An Improved Description of the Dielectric Breakdown in Oxides Based on a Generalized Weibull distribution

TL;DR

This paper introduces a generalized Weibull distribution model incorporating fluctuations to better describe dielectric breakdown in ultra-thin oxides, enhancing reliability predictions for electronic devices.

Contribution

It presents a physically motivated $q$-Weibull distribution model that accounts for oxide thickness fluctuations, improving breakdown data analysis and extrapolation methods.

Findings

$q$-Weibull distribution effectively fits experimental breakdown data.

Incorporating fluctuations improves reliability assessment.

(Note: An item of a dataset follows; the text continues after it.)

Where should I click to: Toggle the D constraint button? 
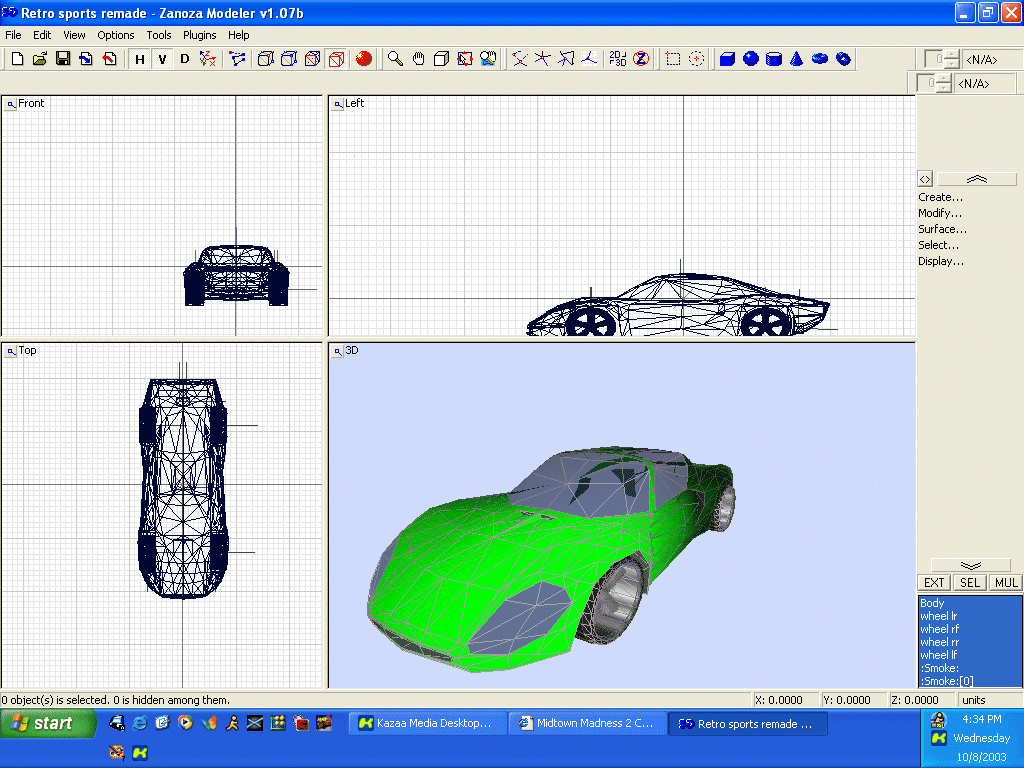pos(184,59)
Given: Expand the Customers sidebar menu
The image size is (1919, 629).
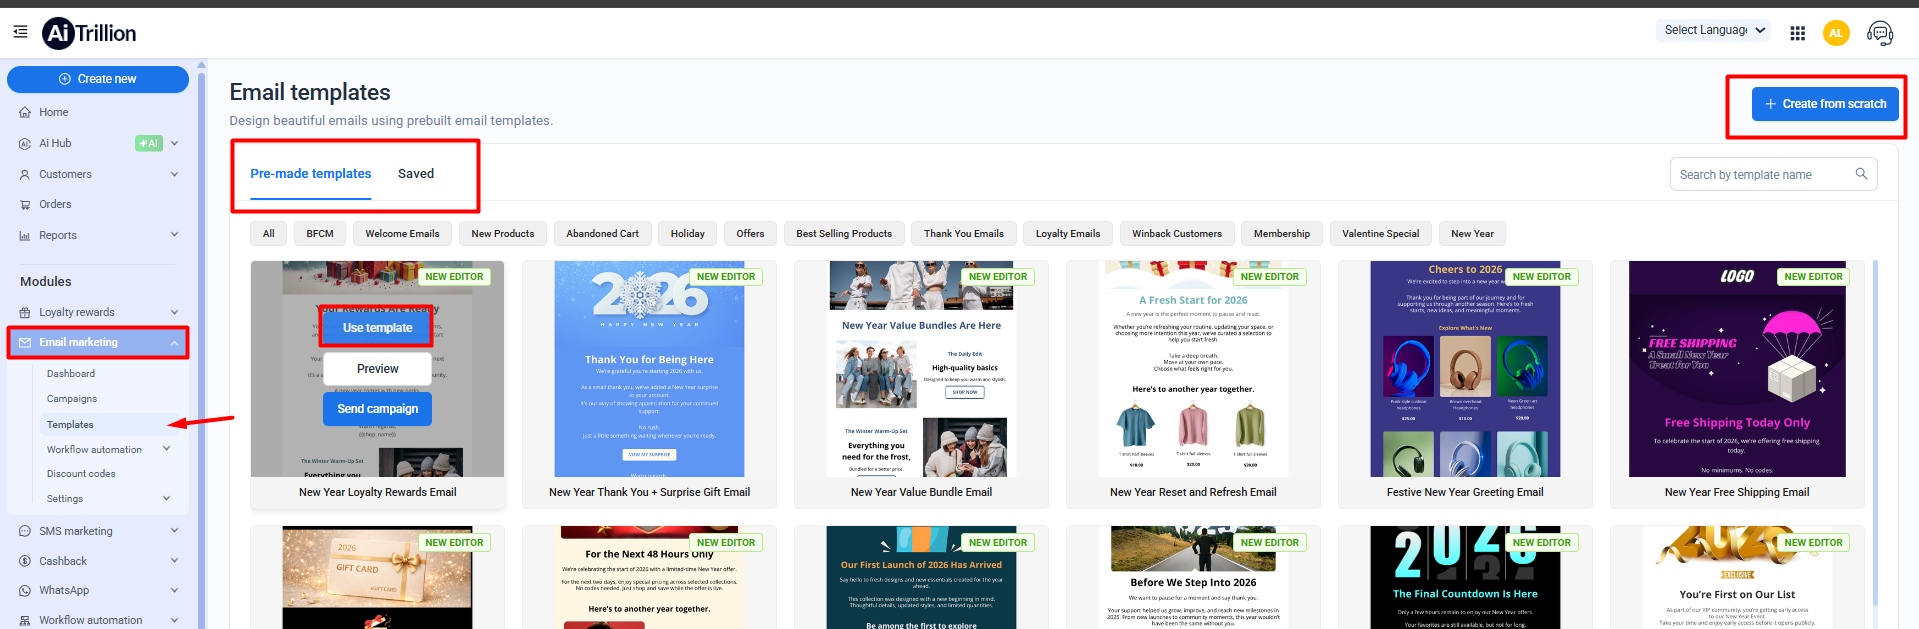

Model connects with Tsallis statistics for physical interpretation.

Abstract

In this work, we address modal parameter fluctuations in statistical distributions describing charge-to-breakdown $(Q_{BD})$ and/or time-to-breakdown $(t_{BD})$ during the dielectric breakdown regime of ultra-thin oxides, which are of high interest for the advancement of electronic technology. We reobtain a generalized Weibull distribution ($q$-Weibull), which properly describes $(t_{BD})$ data when oxide thickness fluctuations are present, in order to improve reliability assessment of ultra-thin oxides by time-to-breakdown $(t_{BD})$ extrapolation and area scaling. The incorporation of fluctuations allows a physical interpretation of the $q$-Weibull distribution in connection with the Tsallis statistics. In support to our results, we analyze $t_{BD}$ data of SiO$_2$-based MOS devices obtained experimentally and theoretically through a percolation model, demonstrating an advantageous description of the dielectric breakdown by the $q$-Weibull distribution.